------ TEXT
Objective: The aim of this study was to explore how natural language processing (NLP) can be leveraged to build a system that allows for quick analysis of a high volume of news articles. Along with this, the objective was to create a workflow comprising human-computer symbiosis to derive valuable insights to support health workforce strategic policy dialogue, advocacy, and decision-making.
Methods: We conducted a review of open-source news coverage from January 2020 to June 2022 on COVID-19 and its impacts on the health workforce from the World Health Organization (WHO) Epidemic Intelligence from Open Sources (EIOS) by synergizing NLP models, including classification and extractive summarization, and human-generated analyses. Our DeepCovid system was trained on 2.8 million news articles in English from more than 3000 internet sources across hundreds of jurisdictions.
------------
▸ **LIST OF TASKS**
1. According to the DeepCovid abstract, how many news articles was the DeepCovid system trained on?
2. Please reproduce the DeepCovid abstract word for word, starting at "Objective: The aim" and ending at "advocacy, and decision-making.".
3. Write the next part of the DeepCovid abstract, picking up right after its final sentence.
The lines after this are separate material and are not part of the DeepCovid abstract.
------ EXTRACTED MATERIAL
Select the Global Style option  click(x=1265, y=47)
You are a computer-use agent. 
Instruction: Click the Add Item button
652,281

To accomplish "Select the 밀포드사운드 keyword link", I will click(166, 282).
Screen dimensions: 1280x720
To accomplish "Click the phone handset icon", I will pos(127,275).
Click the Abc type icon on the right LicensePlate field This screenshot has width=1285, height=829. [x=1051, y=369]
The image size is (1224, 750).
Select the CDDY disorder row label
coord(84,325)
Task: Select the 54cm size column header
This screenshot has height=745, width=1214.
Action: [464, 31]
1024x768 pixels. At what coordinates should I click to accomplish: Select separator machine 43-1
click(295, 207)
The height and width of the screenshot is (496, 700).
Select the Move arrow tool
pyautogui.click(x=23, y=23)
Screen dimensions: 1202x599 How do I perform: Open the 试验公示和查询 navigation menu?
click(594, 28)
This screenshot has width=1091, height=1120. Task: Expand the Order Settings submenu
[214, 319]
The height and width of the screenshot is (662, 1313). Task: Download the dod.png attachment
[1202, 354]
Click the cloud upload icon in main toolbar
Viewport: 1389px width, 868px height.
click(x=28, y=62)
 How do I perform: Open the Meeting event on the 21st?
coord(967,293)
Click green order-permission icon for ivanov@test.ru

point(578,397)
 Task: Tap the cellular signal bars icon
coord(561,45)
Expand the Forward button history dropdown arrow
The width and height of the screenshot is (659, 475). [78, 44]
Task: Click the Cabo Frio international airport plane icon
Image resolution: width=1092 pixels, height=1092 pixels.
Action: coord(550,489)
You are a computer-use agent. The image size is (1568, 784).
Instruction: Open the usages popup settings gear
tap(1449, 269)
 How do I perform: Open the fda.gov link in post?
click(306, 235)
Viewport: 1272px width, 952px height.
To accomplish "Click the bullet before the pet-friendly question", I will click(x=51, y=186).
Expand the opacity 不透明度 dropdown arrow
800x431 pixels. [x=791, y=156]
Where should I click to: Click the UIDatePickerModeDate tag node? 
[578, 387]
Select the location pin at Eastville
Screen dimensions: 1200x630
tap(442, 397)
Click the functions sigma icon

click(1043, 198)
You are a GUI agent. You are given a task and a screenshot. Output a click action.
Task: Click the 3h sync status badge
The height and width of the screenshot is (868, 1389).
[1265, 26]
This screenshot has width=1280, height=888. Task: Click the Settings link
------------
▸ **ANSWERS TO THE PROBLEMS**
1. 2.8 million news articles in English.

2.
Objective: The aim of this study was to explore how natural language processing (NLP) can be leveraged to build a system that allows for quick analysis of a high volume of news articles. Along with this, the objective was to create a workflow comprising human-computer symbiosis to derive valuable insights to support health workforce strategic policy dialogue, advocacy, and decision-making.

3.
Results: Rules-based classification with hand-designed rules narrowed the data set to 8508 articles with high relevancy confirmed in the human-led evaluation. DeepCovid's automated information targeting component reached a very strong binary classification performance of 98.98 for the area under the receiver operating characteristic curve (ROC-AUC) and 47.21 for the area under the precision recall curve (PR-AUC). Its information extraction component attained good performance in automatic extractive summarization with a mean Recall-Oriented Understudy for Gisting Evaluation (ROUGE) score of 47.76. DeepCovid's final summaries were used by human experts to write reports on the COVID-19 pandemic.
Conclusions: It is feasible to synergize high-performing NLP models and human-generated analyses to benefit open-source health workforce intelligence. The DeepCovid approach can contribute to an agile and timely global view, providing complementary information to scientific literature.